*** Opening of Data for review ***

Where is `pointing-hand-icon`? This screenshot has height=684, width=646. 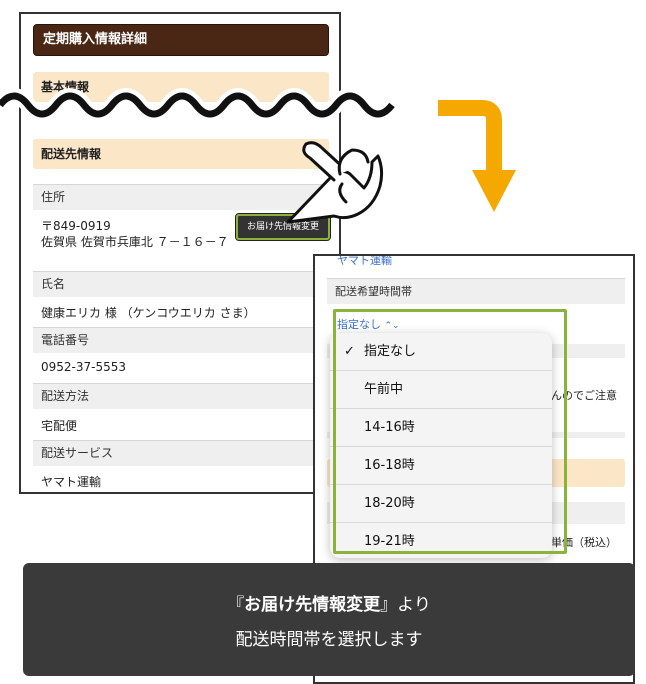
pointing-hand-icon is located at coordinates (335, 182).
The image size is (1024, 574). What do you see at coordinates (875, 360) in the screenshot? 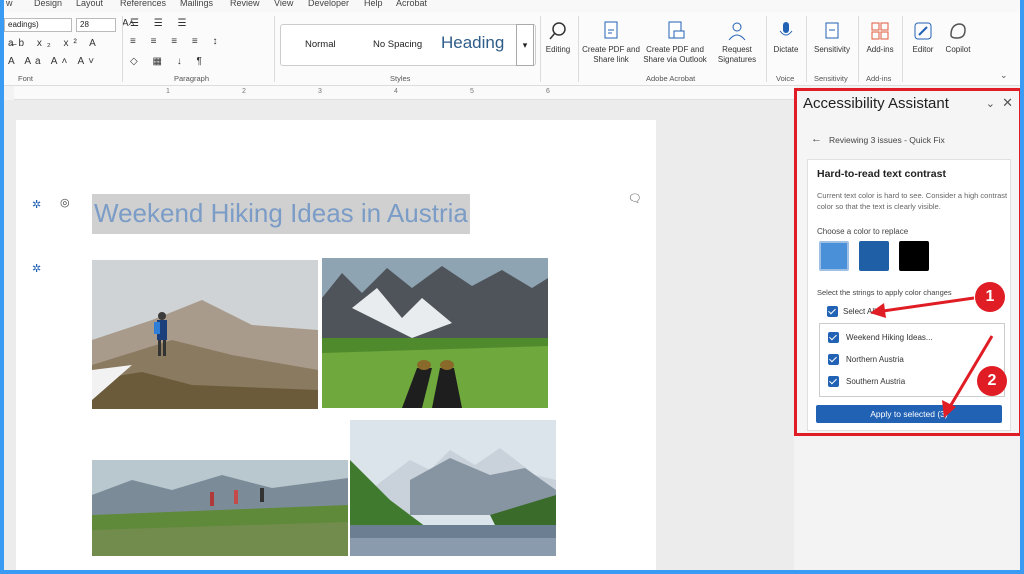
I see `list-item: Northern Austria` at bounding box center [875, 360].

*** Close of Data for review ***
*** Opening of Data for review ***

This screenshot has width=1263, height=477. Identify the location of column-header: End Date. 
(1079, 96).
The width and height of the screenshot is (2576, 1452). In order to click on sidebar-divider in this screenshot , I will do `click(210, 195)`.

*** Close of Data for review ***
*** Opening of Data for review ***

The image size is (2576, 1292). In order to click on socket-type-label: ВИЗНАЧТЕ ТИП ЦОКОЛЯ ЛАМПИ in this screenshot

*** Close of Data for review ***

Extract the records from the line containing "has height=684, width=646." through the line containing "center [875, 360].", inclusive, and reproduce them verbatim. Omit the pictures from your answer.

Answer to the exercise:
Where is `pointing-hand-icon`? This screenshot has height=684, width=646. 
pointing-hand-icon is located at coordinates (335, 182).
The image size is (1024, 574). What do you see at coordinates (875, 360) in the screenshot? 
I see `list-item: Northern Austria` at bounding box center [875, 360].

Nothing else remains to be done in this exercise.